My question is more about the meaning of Mahalanobis distance when compared to L2 distance. As a reminder:
- Mahalanobis distance is the distance between a point $x$ and a distribution with mean $\mu$ and covariance $\Sigma$ can be calculated as: $d_{\text{Mahalanobis }} = \sqrt{(x-\mu)^T\Sigma^{-1} (x-\mu)}$
Back to the question: if the Euclidean distance between a point $p_a$ and $p_b$ is for example 0.5 and the Mahalanobis distance between the point $p_a$ and some other distribution $\beta$ is 0.75, could we state that point $p_a$ is closer to $p_b$ than distribution $\beta$?
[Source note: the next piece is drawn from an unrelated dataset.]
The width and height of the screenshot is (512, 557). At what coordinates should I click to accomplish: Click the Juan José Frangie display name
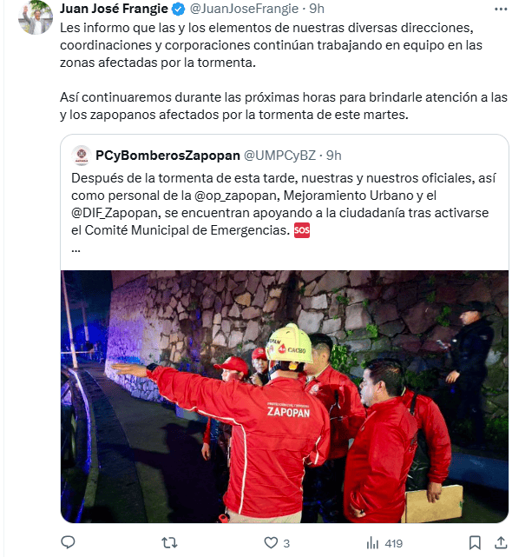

If not, then under what conditions we could have this comparison valid?
Comparing a Euclidean distance directly to a Mahalanobis distance does not make sense, generally.
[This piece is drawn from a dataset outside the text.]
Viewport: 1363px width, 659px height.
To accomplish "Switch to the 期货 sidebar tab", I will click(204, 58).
However, define distribution $\alpha$, such that $\vec{\mu_{\alpha}} = \vec{p_b}$ and $\Sigma_\alpha = I$. So $\alpha$ is centered at $\vec{p_b}$ and spherical.
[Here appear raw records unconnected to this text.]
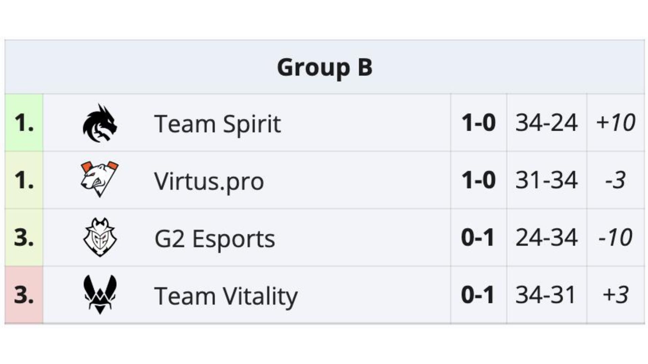Viewport: 648px width, 364px height.
Task: Click the 34-24 round score
Action: [546, 122]
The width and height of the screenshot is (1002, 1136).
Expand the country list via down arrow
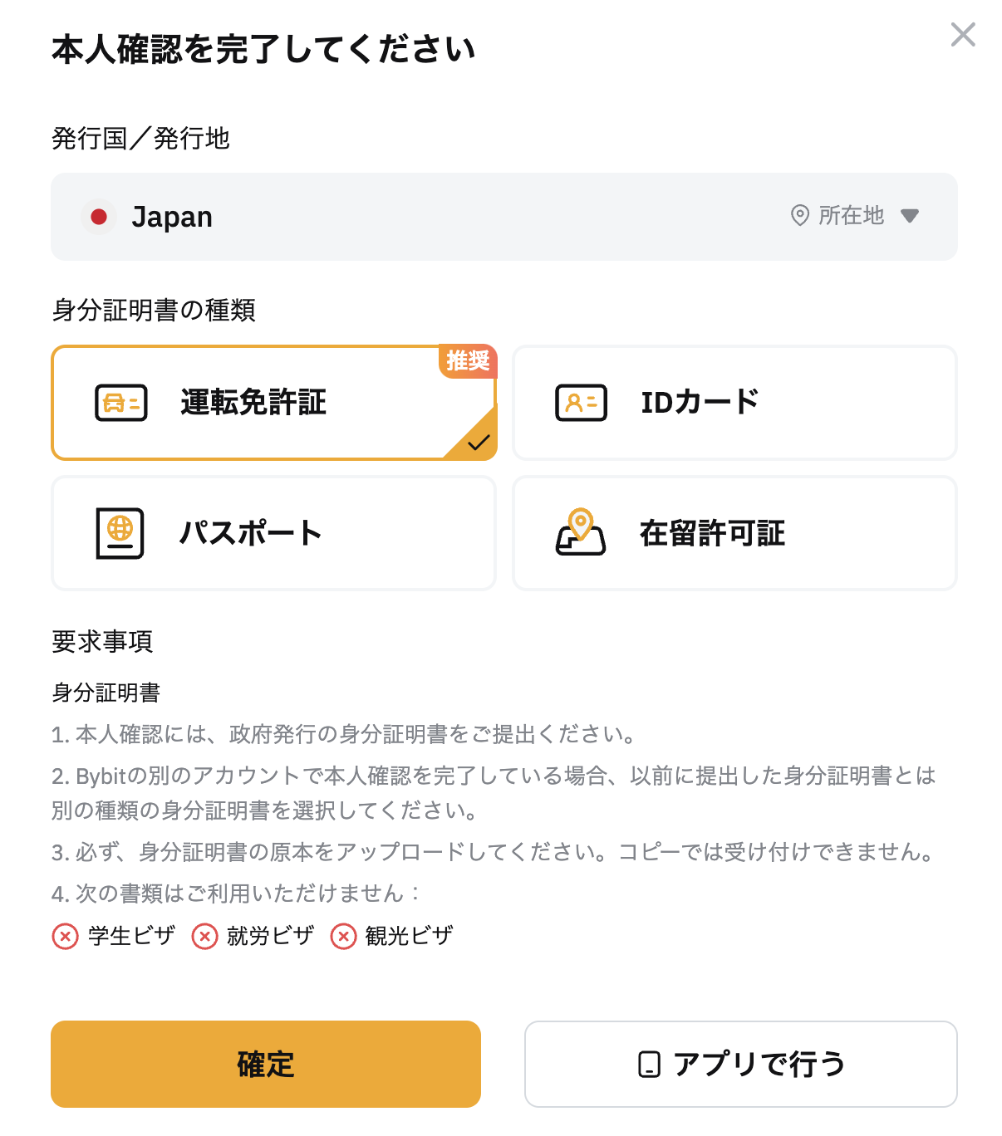point(910,216)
The Mahalanobis distance between $\alpha$ and $\vec{p_a}$ is
$$ d_M{(\alpha,p_a)} = \sqrt{(\vec{p_a}-\vec{\mu_\alpha})^T\Sigma_\alpha^{-1}(\vec{p_a}-\vec{\mu_\alpha})} = \sqrt{\sum_{i=1}^n(p_{a_i}-p_{b_i})^2}$$
Thus the Euclidean distance between $\vec{p_a}$ and $\vec{p_b}$ is the Mahalanobis distance between $\vec{p_a}$ and $\alpha$.
Now you can compare Mahalanobis distances and make a statement that $\vec{p_a}$ is closer to $\alpha$ (which has center $\vec{p_b})$ than to $\beta$.